Zen and Violence

(Or Zen and the Art of Ripping Limbs Off)

These two things are the same.

It’s been pretty interesting trying to square meditation practice with grappling (guess which one I spend more time on).

I suppose balancing time spent doing the two might be an easier way to reconcile the two, but I put navel gazing and thinking about it in the former category which balances it out well enough.

Grappling (as a superset of wrestling, judo & bjj), like meditation, drops you out of the default mode network. Your priority becomes solving the physical puzzle presented in front of you, as well as solving it quickly enough to solve the subsequent ones you’re rewarded with. It’s a spatial, temportal and mental task that you’re solving under constraints you’re not typically exposed to (more on this later).

I think the physicality and danger is what makes it stand out from other focus/flow-inducing tasks. At the same time, being on the total opposite end of the spectrum as meditation is what lumps the both together in my head.

If I had to narrow it down, the magic is in eliciting the state change between thoughtful and instinctual action and then trying to sit in that zone for as long as possible. I spent a while reading about Jhanas earlier this year. A book I picked up on the subject recommended thoughtfully breathing, and then allowing it to dissipate to a “background” action.

This parallels how every fight starts for me - from an initial overly analytic breakdown to instinct as the pace picks up. Both are bad - analysis cripples your decision making ability and instinct gets you choked out. The same is true for meditation - analysis keeps your mental monkey churning through thoughts and instinct (i.e just sitting there) puts you to sleep eventually.

All of this brings to mind the C.S Lewis Meditations in a Tool Shed essay, where he lays down the difference between allowing yourself to experience an event and spending time analyzing it:

“We must, on pain of idiocy, deny from the very outset the idea that looking at is, by its own nature, intrinsically truer or better than looking along. One must look both along and at everything.”

Shunryu Suzuki says something similar in a later chapter of Zen Mind, Beginner Mind:

“We say concentration, but to concentrate your mind on something is not the true purpose of Zen. The true purpose is to see things as they are, to observe things as they are, and to let everything go as it goes.”

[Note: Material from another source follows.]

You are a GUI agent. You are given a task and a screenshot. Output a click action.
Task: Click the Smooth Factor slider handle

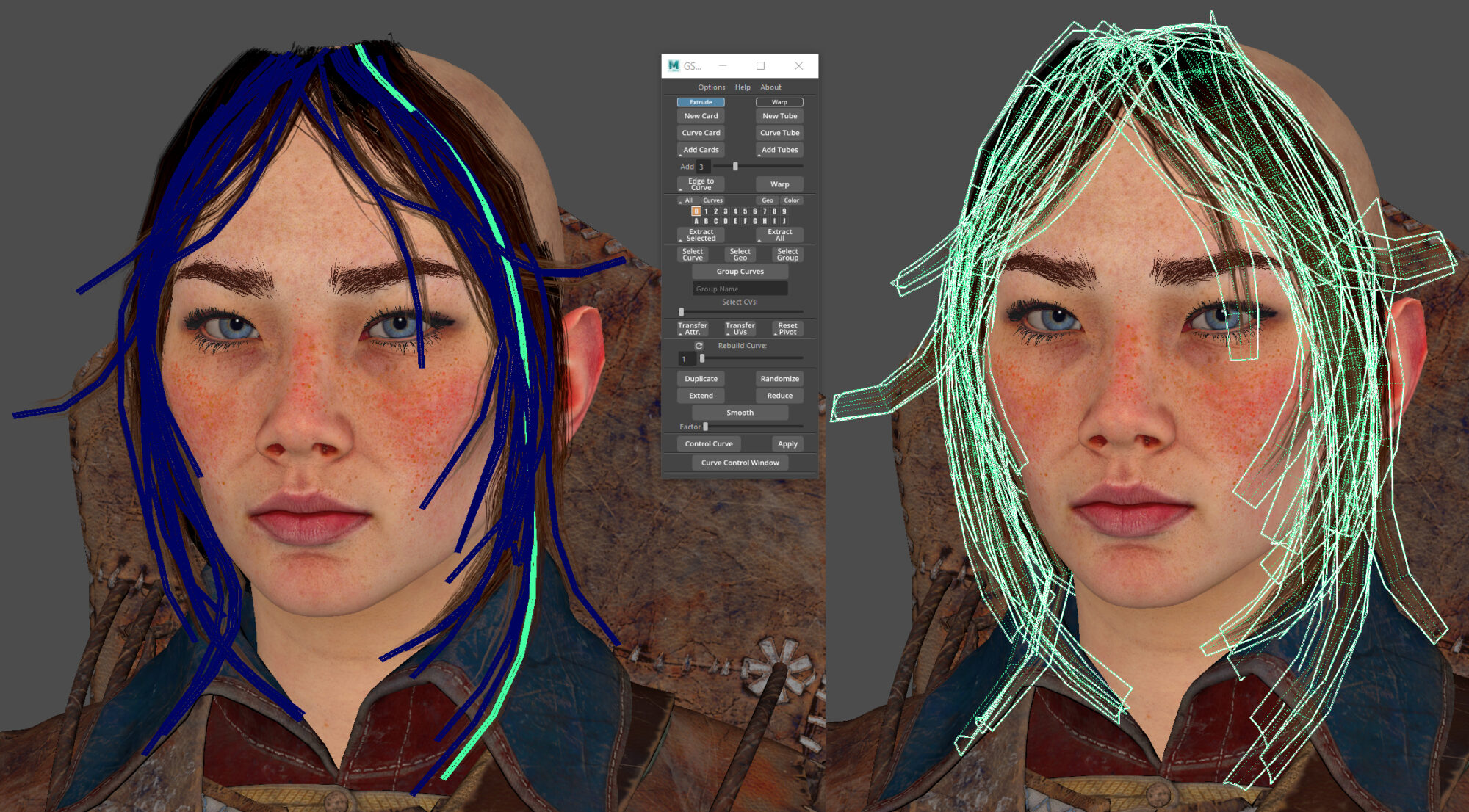[705, 427]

Both are explicity rejections of dualism. I’ll go a step further to say that the art of grappling is a rejection of dualism as well. The violence is so at odds with the practice that picking one or the other (ripping submissions and intentionally hurting people vs. starfishing and allowing yourself to get caught in submissions/throws) is a worse way to practice grappling. This isn’t to say that you can’t do it - it’s just not as fun. Which to me makes it less meaningful.

You’re a controllable system

Finally, the fun isn’t in doing this repeatedly under the same, rote conditions but challenging your models by throwing the system at unknown or novel environments. Quoting Suzuki again:

Suppose you are sitting under some extraordinary circumstances. If you try to calm your mind you will be unable to sit, and if you try not to be disturbed, your effort will not be the right effort. The only effort that will help you is to count your breathing, or to concentrate on your inhaling and exhaling.

In grappling, your opponent presents you with highly variable conditions (height, weight, irritability, etc.) that the model you’ve developed for it needs to parse out. The self is an incredible control system that’s capable of adapting to these variables to get your desired output - so don’t get in the way.